I have taken entire classes of nursing students (10) there as my treat on the last day of clinical. All of us could eat lunch for $50. It was a nice place to go where everyone could find something to eat, they served a very wide variety of foods.

KirkK said...

Hey Dylan - You looks like they've done quite a job. Most of the places I call old style AJA diners have closed their doors a lot earlier back home in Hawaii. This is the kind of food I grew up eating.

e d b m said...

Grathy, yes it's Rocco's. The family's lease probably ended or they were being pressured by the "CuCi" committee to sell. 30 years is still a long time.

JanetWise, haha yeah you can easily feed a family of four for under $20. There was always something you could order.
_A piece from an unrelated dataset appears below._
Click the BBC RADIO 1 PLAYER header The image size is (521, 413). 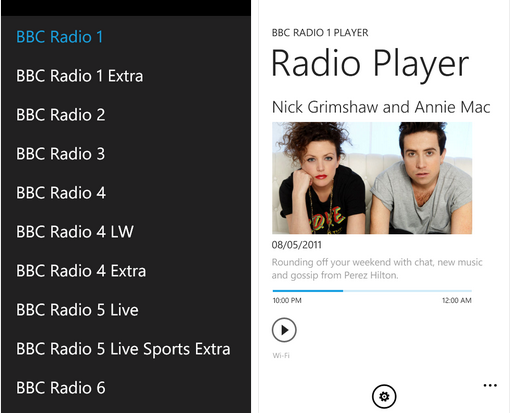click(x=320, y=33)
Kirk! Happy new year dude. Yeah they definitely did well. I don't know what it is about Portuguese sausage and eggs!

Tryabreathmint said...

it is truly amazing that you can make a hole-in-the-wall joint look so deliciously tantalizing. i love the photos so much that i want to try this place!

hadashi said...

gorgeous photography. thanks for the portraits of a truly special place. came here for over 15 years and loved every royale and 7-7 special i ever had. thanks for this tribute!

BruBruBlah said...

I like the miso soup shot that looks like the bowl is floating. Thanks for sharing the story. It sure brings up some good memory.

Tessa said...

Wow you're amazing! I'm a new follower now :)

Maybe you can follow me back too?

e d b m said...

Tryabreathmint, thanks.

Hadashi, wow 15 years. I'm sure it hasn't changed much, guess that's what we like most about it.

BBBlah, thanks.

Tessa, thanks.

Unknown said...

i love how the set up looks like some random off the highway diner in the mid-west and it is all different when you walk in and see the menu/condiments!

gourmetpigs said...

This is sad, this place had sorta been on my radar for cheap food in the area, but in the end I never made it there :( Too late now ..

EricaSanae said...

i've been here! that's really sad, it's a little piece of history is being left behind. thank you for the excellent sentimental coverage.